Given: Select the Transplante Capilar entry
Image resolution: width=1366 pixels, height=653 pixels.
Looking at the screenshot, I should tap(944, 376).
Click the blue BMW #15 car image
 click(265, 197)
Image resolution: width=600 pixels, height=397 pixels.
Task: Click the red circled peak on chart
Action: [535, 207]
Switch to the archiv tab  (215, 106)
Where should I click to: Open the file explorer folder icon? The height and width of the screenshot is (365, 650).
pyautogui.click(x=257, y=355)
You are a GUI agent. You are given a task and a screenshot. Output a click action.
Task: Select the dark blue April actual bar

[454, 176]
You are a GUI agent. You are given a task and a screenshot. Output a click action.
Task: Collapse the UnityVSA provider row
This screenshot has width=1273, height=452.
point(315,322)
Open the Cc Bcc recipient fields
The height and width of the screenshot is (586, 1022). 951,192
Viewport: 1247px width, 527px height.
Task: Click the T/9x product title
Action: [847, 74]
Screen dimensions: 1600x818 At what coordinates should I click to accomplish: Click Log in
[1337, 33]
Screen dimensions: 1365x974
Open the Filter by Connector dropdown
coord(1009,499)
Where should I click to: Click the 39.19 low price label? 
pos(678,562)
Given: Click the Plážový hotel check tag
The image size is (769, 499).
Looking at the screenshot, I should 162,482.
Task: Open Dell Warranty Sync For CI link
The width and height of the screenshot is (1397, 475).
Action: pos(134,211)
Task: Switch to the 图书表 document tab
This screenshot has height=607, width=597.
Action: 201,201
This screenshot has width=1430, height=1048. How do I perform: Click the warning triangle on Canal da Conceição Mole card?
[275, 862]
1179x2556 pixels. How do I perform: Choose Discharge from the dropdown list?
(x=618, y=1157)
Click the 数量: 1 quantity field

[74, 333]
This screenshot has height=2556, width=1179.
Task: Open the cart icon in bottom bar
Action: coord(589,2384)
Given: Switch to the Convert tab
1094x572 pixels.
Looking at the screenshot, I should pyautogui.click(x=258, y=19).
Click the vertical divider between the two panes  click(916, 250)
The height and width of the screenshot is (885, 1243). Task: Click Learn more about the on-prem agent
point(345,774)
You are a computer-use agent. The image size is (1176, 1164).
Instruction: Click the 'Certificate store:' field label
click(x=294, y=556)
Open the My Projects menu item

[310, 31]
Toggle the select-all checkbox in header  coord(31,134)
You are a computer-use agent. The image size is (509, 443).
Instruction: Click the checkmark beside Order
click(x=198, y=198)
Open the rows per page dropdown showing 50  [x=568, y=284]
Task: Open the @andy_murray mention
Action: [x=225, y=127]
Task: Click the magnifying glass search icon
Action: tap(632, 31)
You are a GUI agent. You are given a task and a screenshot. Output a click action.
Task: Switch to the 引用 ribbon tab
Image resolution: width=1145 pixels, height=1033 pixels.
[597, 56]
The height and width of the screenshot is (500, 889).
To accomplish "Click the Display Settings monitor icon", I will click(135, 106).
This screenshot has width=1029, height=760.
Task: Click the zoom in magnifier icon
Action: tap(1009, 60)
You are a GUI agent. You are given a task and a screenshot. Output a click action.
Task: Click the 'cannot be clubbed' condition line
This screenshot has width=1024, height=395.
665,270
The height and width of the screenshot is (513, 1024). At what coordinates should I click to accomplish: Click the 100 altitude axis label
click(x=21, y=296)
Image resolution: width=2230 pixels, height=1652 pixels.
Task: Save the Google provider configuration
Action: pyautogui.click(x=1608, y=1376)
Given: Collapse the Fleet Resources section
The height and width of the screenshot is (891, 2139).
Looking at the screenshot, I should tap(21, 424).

^^^^^^^^

**EXERCISE AIM**
Go through the material above and output exactly the lines from the one containing "1179x2556 pixels. How" through the one containing "Given: Collapse the Fleet Resources section".

**ANSWER**
1179x2556 pixels. How do I perform: Choose Discharge from the dropdown list?
(x=618, y=1157)
Click the 数量: 1 quantity field

[74, 333]
This screenshot has height=2556, width=1179.
Task: Open the cart icon in bottom bar
Action: coord(589,2384)
Given: Switch to the Convert tab
1094x572 pixels.
Looking at the screenshot, I should pyautogui.click(x=258, y=19).
Click the vertical divider between the two panes  click(916, 250)
The height and width of the screenshot is (885, 1243). Task: Click Learn more about the on-prem agent
point(345,774)
You are a computer-use agent. The image size is (1176, 1164).
Instruction: Click the 'Certificate store:' field label
click(x=294, y=556)
Open the My Projects menu item

[310, 31]
Toggle the select-all checkbox in header  coord(31,134)
You are a computer-use agent. The image size is (509, 443).
Instruction: Click the checkmark beside Order
click(x=198, y=198)
Open the rows per page dropdown showing 50  [x=568, y=284]
Task: Open the @andy_murray mention
Action: [x=225, y=127]
Task: Click the magnifying glass search icon
Action: tap(632, 31)
You are a GUI agent. You are given a task and a screenshot. Output a click action.
Task: Switch to the 引用 ribbon tab
Image resolution: width=1145 pixels, height=1033 pixels.
[597, 56]
The height and width of the screenshot is (500, 889).
To accomplish "Click the Display Settings monitor icon", I will click(135, 106).
This screenshot has width=1029, height=760.
Task: Click the zoom in magnifier icon
Action: tap(1009, 60)
You are a GUI agent. You are given a task and a screenshot. Output a click action.
Task: Click the 'cannot be clubbed' condition line
This screenshot has width=1024, height=395.
665,270
The height and width of the screenshot is (513, 1024). At what coordinates should I click to accomplish: Click the 100 altitude axis label
click(x=21, y=296)
Image resolution: width=2230 pixels, height=1652 pixels.
Task: Save the Google provider configuration
Action: pyautogui.click(x=1608, y=1376)
Given: Collapse the Fleet Resources section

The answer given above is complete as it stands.